* [Records to use]:
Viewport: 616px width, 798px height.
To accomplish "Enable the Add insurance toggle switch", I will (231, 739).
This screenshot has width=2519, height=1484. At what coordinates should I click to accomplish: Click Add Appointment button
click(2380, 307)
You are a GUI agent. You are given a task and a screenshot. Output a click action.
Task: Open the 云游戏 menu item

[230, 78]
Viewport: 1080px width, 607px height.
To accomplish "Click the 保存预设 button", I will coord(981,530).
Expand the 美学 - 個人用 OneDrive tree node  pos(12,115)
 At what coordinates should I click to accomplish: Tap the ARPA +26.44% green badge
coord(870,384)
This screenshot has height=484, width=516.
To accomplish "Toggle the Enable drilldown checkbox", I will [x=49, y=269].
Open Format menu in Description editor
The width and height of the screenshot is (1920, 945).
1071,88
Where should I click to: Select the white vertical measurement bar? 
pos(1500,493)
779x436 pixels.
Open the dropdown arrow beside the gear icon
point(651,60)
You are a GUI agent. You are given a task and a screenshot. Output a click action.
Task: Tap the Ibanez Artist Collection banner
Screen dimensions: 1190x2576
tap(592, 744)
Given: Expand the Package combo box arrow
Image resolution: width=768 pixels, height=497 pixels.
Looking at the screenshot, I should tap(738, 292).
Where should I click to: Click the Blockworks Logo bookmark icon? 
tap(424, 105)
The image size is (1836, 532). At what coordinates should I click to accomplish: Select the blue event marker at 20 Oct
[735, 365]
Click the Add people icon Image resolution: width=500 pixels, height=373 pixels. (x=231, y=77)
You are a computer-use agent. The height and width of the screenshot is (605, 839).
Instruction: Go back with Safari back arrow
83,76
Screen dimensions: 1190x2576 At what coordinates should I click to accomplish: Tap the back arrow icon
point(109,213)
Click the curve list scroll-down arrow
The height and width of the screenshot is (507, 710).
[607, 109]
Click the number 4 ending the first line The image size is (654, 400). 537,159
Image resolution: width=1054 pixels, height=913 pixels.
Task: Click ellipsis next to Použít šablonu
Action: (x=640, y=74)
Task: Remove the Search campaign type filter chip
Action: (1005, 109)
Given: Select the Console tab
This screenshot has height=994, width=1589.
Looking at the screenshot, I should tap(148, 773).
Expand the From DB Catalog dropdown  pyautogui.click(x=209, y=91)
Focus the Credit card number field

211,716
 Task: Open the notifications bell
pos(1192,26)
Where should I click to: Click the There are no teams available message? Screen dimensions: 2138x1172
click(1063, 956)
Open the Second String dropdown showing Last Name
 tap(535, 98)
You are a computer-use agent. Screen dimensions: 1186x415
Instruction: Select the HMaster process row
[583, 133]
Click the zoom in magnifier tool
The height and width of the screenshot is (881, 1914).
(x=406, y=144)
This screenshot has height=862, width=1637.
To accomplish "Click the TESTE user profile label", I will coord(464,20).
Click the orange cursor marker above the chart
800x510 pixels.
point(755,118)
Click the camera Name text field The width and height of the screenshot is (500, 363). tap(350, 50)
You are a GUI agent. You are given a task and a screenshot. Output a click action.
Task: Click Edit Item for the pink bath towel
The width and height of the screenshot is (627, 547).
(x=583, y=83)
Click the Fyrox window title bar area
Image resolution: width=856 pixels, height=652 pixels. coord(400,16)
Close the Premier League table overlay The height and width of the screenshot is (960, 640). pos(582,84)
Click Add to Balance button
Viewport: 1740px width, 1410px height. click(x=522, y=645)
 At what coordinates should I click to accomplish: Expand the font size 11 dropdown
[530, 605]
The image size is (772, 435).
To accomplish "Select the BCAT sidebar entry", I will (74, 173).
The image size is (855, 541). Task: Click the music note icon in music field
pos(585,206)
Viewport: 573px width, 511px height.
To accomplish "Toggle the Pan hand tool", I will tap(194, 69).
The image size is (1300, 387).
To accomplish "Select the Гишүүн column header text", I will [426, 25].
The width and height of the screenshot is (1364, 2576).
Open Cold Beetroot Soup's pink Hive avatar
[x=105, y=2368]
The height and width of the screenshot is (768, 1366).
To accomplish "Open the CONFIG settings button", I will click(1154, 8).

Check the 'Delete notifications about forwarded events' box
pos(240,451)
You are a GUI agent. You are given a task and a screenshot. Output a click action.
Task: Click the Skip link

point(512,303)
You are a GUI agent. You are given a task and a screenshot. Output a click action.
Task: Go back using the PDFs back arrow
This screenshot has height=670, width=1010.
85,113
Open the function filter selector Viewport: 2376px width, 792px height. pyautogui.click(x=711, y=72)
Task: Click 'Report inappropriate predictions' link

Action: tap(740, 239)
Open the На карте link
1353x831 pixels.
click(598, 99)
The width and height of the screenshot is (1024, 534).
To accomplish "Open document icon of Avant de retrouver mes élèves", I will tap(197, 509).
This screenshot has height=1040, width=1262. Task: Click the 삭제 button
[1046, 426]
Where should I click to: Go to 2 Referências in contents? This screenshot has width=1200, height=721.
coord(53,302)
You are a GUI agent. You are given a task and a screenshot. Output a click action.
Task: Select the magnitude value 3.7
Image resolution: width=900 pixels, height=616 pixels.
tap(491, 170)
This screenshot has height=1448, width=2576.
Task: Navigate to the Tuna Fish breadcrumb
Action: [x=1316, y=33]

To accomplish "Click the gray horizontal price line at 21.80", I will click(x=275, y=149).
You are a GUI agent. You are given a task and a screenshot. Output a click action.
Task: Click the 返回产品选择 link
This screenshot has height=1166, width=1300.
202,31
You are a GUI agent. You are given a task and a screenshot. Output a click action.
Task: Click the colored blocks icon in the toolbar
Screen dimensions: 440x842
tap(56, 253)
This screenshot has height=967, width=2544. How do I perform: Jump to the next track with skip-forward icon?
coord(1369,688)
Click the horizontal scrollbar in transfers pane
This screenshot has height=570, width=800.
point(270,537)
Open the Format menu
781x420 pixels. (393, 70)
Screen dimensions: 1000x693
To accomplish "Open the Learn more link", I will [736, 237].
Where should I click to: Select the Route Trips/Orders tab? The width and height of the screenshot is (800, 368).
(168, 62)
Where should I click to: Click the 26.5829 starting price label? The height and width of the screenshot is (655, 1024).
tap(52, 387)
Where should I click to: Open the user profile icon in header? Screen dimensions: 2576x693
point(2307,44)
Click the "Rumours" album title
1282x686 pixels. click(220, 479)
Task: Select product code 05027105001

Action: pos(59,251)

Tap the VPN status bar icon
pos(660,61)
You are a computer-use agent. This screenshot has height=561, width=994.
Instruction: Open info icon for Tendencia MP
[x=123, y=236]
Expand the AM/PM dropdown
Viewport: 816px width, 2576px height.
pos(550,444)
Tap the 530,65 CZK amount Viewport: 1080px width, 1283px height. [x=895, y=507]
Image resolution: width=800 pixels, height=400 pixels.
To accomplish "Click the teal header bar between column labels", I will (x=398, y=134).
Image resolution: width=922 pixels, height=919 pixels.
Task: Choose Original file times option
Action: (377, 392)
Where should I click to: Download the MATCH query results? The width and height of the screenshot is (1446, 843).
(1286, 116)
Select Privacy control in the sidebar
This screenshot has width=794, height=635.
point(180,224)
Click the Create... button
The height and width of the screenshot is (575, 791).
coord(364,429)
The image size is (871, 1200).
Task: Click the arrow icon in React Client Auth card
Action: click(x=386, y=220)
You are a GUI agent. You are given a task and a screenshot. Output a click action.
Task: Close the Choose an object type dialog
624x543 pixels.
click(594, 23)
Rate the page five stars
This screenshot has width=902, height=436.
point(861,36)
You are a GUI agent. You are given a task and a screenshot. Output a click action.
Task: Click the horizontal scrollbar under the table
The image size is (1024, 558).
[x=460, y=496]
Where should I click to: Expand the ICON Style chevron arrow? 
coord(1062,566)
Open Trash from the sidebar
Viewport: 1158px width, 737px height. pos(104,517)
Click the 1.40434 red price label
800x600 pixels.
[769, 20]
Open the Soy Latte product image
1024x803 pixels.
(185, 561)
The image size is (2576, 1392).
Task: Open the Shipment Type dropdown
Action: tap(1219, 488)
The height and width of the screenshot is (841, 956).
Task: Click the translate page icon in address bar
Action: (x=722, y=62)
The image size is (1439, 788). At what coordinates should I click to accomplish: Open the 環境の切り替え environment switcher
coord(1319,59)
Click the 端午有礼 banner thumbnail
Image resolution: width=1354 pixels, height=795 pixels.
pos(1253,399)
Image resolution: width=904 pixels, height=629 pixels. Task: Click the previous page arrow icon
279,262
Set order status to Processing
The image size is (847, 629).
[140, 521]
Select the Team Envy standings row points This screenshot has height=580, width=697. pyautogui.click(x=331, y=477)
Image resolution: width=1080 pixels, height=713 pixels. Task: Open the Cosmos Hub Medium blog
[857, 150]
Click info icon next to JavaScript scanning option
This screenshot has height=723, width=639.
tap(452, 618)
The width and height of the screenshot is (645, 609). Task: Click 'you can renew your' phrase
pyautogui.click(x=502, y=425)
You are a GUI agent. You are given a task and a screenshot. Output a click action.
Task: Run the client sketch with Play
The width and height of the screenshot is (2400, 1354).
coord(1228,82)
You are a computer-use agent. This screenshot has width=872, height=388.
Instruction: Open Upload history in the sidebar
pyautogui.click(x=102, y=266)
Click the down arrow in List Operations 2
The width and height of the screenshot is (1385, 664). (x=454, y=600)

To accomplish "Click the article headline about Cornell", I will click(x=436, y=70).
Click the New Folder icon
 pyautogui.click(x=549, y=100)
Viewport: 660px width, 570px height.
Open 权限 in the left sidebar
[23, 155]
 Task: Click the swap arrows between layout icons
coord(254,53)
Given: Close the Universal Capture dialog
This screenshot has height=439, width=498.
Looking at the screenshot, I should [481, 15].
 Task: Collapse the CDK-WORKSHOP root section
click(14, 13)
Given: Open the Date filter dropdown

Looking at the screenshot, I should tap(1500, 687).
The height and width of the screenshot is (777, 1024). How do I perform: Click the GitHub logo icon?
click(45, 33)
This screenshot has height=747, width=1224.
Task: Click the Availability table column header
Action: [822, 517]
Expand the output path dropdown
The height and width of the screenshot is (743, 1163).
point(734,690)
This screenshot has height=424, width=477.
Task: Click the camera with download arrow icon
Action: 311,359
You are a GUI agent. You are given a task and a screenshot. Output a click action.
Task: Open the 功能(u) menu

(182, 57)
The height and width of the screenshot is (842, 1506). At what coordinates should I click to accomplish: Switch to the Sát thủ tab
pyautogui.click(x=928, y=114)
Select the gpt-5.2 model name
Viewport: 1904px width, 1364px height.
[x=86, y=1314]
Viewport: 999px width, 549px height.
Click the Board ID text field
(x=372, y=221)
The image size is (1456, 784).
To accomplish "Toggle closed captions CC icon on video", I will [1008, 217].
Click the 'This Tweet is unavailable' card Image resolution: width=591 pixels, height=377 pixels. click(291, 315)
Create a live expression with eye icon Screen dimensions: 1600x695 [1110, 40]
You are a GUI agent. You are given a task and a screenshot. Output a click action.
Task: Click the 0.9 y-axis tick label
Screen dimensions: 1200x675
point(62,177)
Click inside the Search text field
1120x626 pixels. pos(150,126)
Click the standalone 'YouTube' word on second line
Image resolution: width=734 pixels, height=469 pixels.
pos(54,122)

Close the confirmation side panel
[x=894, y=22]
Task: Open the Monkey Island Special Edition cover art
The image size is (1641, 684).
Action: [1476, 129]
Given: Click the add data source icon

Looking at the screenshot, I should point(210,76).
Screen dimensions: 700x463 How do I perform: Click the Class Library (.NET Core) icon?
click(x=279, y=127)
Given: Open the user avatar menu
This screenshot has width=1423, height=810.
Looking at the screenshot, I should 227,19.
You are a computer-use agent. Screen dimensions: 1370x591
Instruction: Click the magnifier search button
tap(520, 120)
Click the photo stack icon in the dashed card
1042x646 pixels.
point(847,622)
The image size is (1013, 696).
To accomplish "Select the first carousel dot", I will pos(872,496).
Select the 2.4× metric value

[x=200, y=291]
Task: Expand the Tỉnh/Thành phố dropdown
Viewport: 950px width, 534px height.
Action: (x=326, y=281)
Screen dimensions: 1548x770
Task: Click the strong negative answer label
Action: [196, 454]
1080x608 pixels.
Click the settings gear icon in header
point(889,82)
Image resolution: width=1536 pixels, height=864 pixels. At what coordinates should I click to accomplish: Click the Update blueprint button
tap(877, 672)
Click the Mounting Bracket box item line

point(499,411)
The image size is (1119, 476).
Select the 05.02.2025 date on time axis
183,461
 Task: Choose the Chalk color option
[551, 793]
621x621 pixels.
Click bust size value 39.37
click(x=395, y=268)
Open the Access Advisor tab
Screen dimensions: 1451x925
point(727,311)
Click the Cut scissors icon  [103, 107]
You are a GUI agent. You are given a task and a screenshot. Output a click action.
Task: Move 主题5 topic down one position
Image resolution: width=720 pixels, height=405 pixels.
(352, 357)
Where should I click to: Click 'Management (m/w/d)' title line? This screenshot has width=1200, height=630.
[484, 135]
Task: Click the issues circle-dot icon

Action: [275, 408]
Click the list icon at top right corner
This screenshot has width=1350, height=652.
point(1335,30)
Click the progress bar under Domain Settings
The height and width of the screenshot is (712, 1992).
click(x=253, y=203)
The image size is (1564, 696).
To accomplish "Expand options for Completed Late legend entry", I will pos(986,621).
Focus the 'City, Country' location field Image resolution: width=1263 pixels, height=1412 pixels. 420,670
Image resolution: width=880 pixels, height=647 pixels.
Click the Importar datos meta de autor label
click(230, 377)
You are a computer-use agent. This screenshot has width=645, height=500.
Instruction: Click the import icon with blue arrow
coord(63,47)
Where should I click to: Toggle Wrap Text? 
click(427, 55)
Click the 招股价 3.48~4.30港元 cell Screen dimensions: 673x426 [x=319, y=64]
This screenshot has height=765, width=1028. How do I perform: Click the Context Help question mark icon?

* [Task description]:
Please return a copy of each line in the entries that has the string "Enable".

* [Written response]:
To accomplish "Enable the Add insurance toggle switch", I will (231, 739).
To accomplish "Toggle the Enable drilldown checkbox", I will [x=49, y=269].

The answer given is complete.